Forbidden User Error on all Helm commands. How to give user access to Helm?

I can't run any helm command without an error saying my user is forbidden. My user is forbidden to the kube-system and the default namespace.

Running something like this: kubectl create serviceaccount --namespace kube-system tiller results in this error:

Error from server (Forbidden): serviceaccounts is forbidden: User "{my-user}" cannot create resource "serviceaccounts" in API group "" in the namespace "kube-system"

Running this: kubectl get serviceaccount [-n kube-system] results in this error:

Error from server (Forbidden): serviceaccounts "[-n" is forbidden: User "cn188854" cannot get resource "serviceaccounts" in API group "" in the namespace "default" Error from server (Forbidden): serviceaccounts "kube-system]" is forbidden: User "cn188854" cannot get resource "serviceaccounts" in API group "" in the namespace "default"

Running this: helm list results in this error:

Error: pods is forbidden: User "{my-user}" cannot list resource "pods" in API group "" in the namespace "kube-system"

I'm guessing my user doesn't have access to the kube-system namespace, but I wouldn't see why not and I don't know how to give myself access to that namespace.
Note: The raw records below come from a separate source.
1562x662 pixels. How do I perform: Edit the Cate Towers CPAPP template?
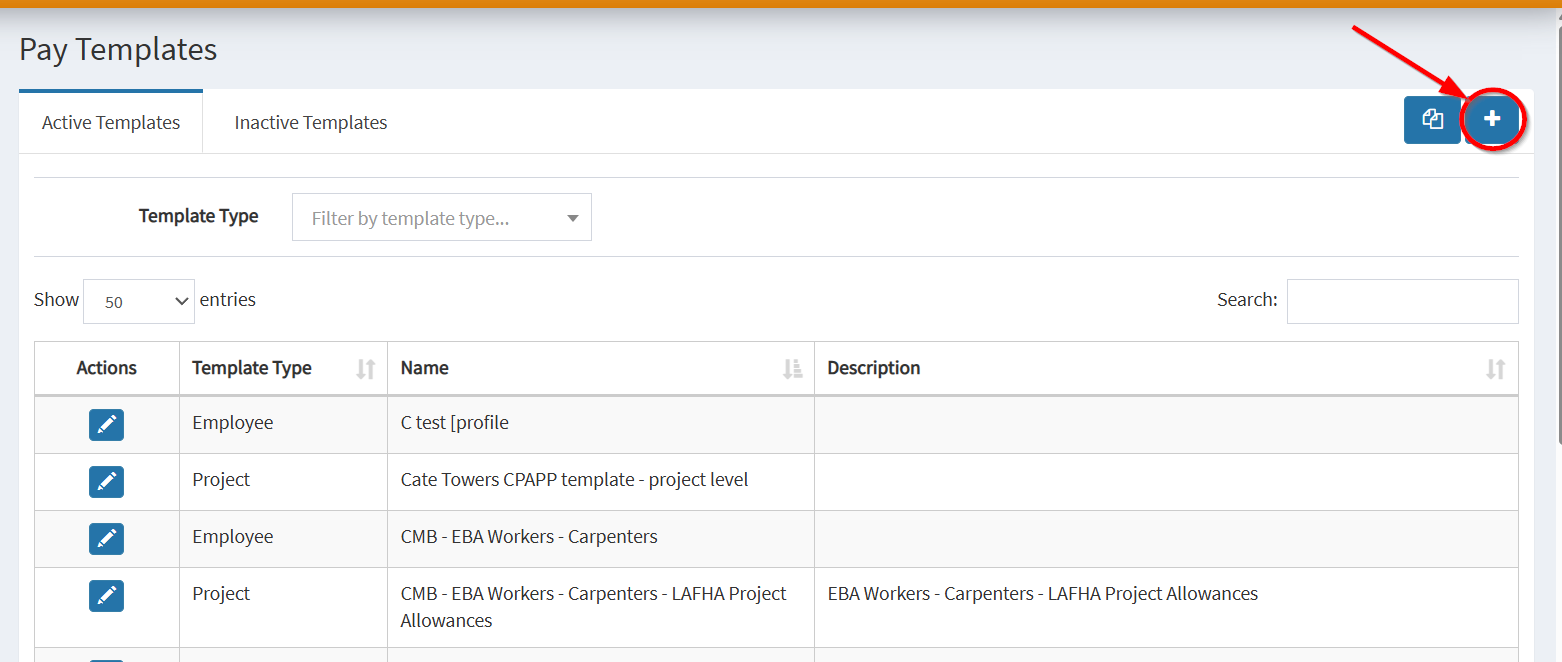pyautogui.click(x=106, y=482)
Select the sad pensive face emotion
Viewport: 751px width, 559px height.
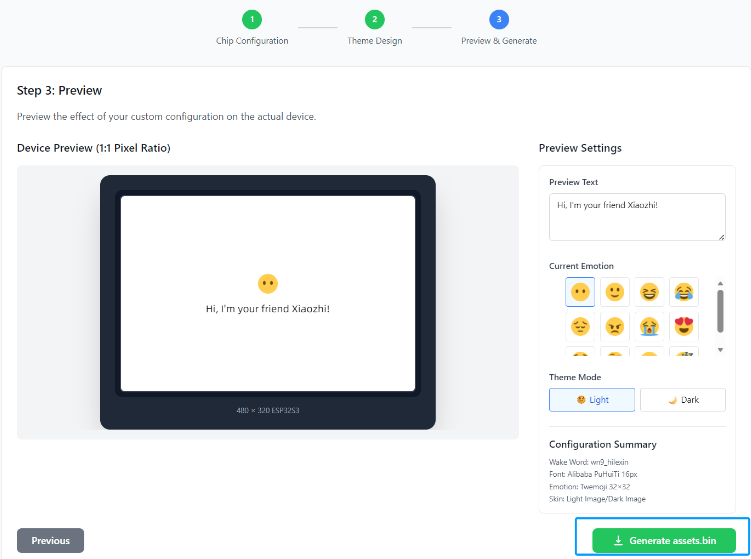580,326
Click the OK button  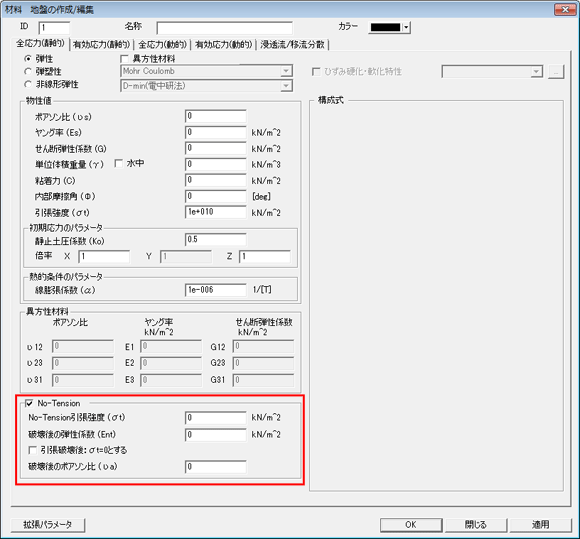(x=411, y=525)
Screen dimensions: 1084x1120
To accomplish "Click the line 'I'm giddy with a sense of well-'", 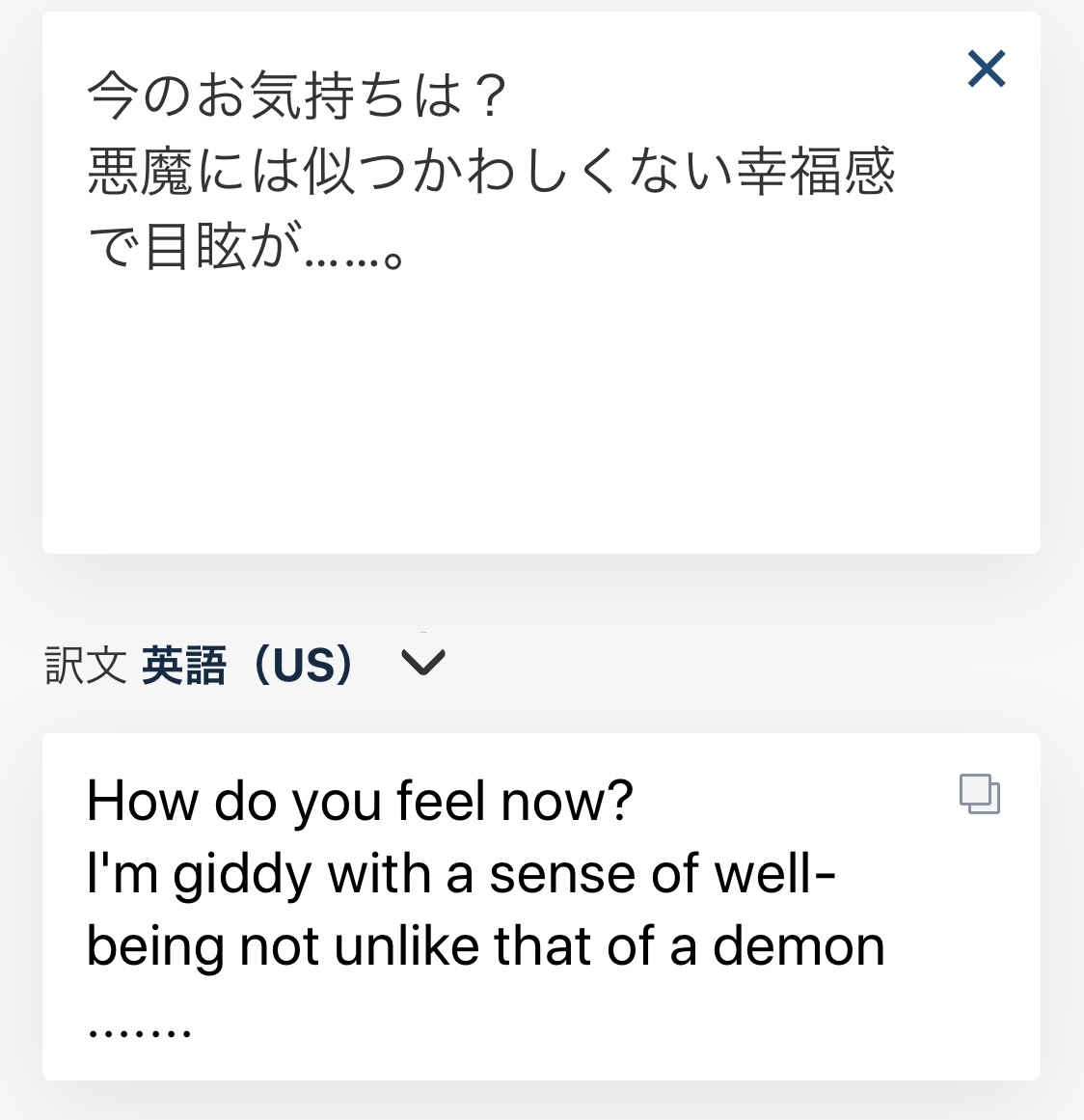I will coord(461,874).
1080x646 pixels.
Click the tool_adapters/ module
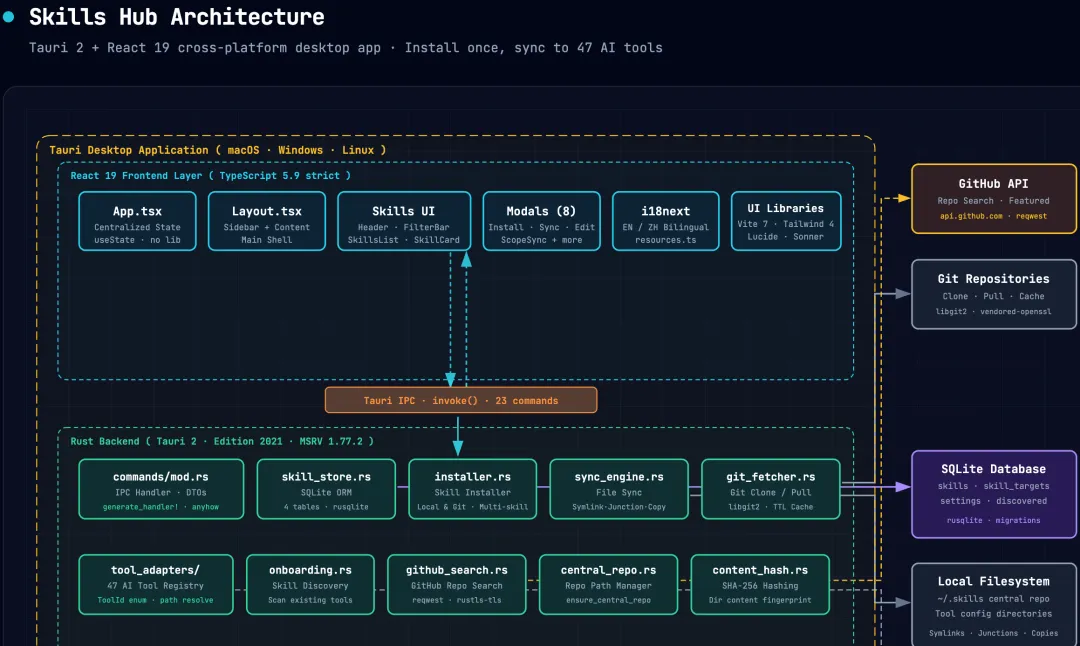tap(155, 584)
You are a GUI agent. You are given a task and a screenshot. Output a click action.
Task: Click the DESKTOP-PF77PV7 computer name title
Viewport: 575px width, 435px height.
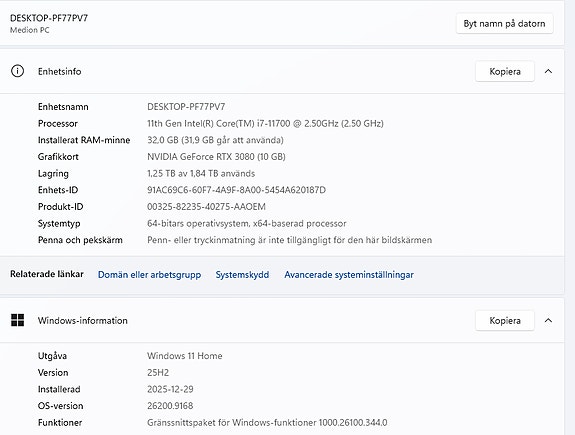tap(49, 18)
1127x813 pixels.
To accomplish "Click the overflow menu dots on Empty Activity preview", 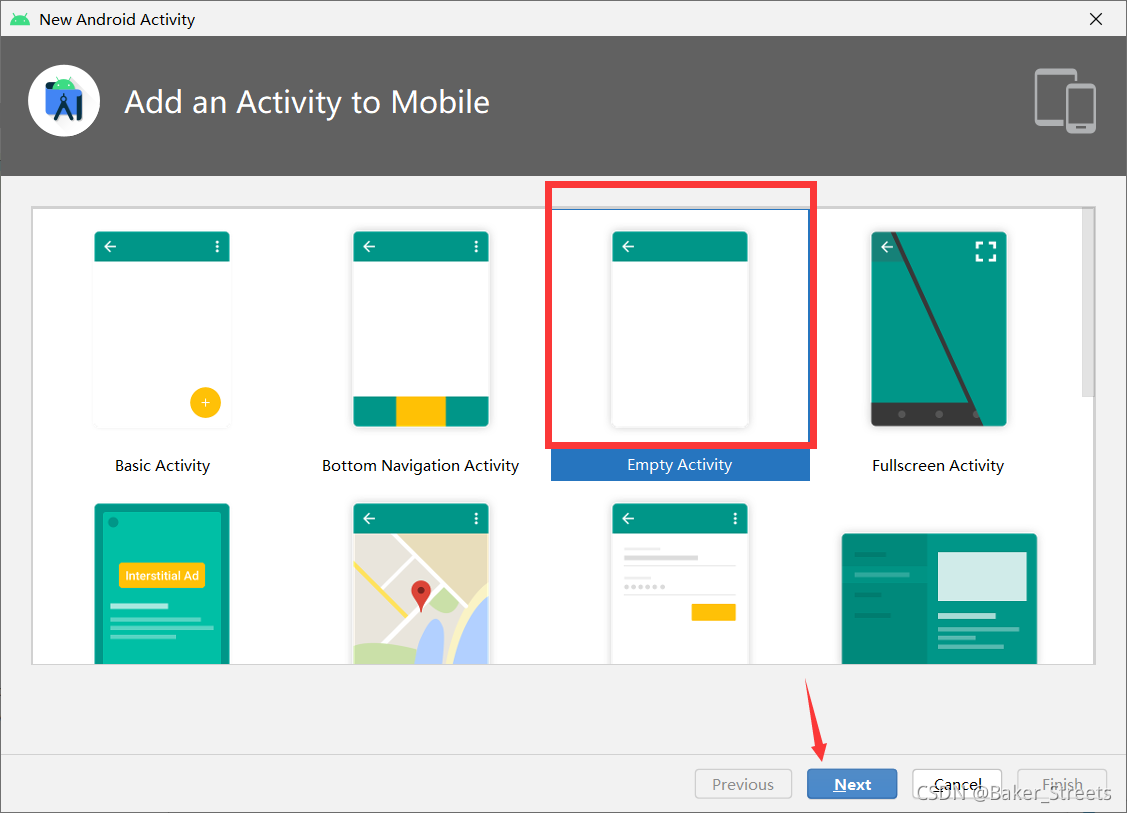I will (736, 246).

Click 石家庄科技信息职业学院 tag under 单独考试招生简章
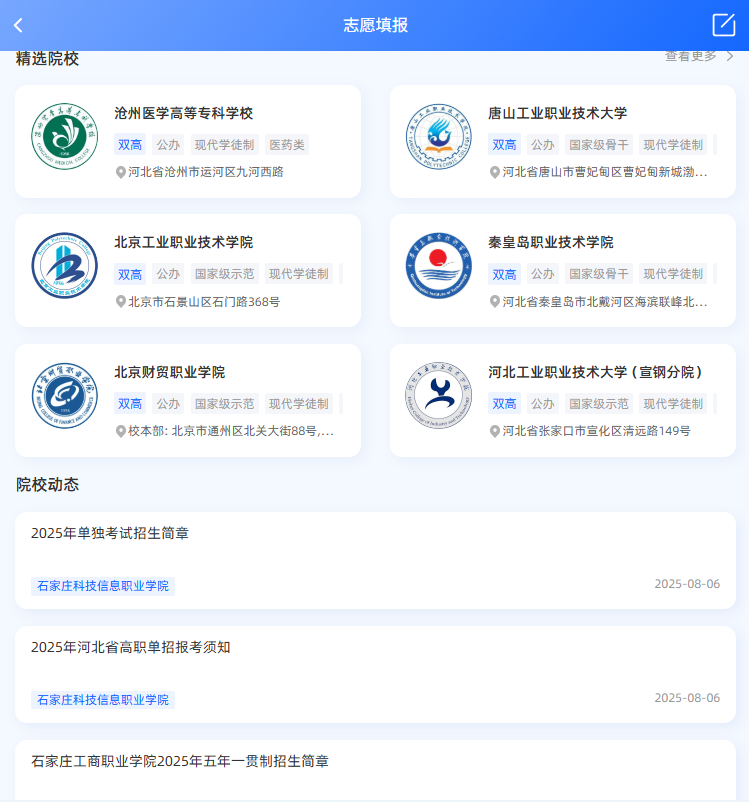103,586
I've reviewed several other posts and questions (such as this one on stackoverflow and this one on github). But I can't attempt any of their solutions because I always get a forbidden user on the helm command.

I'd appreciate any help, and would really appreciate some explanations as to why my user wouldn't have access at all like this.

Solution

  • After a lot of research and asking around, I've discovered that my user literally doesn't have access to the default or the kube-system namespaces in the cluster. I have to specify the cluster in which I have access. Access depends on how the cluster you are using is set-up. (My group cluster was set-up this way for security.)

    So if anyone else is experiencing this problem, check what cluster you're using and what permissions you have. If you need to specify the namespace, like I do, you can add this argument to your command: -n={name-of-namespace-you're-using}

    For example, I can't run kubectl get pods because I don't have access to the default namespace. But if I specify a namespace I do have access to, like this: kubectl get pods -n={name-of-namespace}, then I'll be able to see my pods.

    Sometimes you might also need to specify the tiller, usually with by adding an argument like this: --tiller-namespace={name-of-tiller} Make sure to check the options for the commands on helm docs, or on the kubectl doc so you'll know what arguments to use.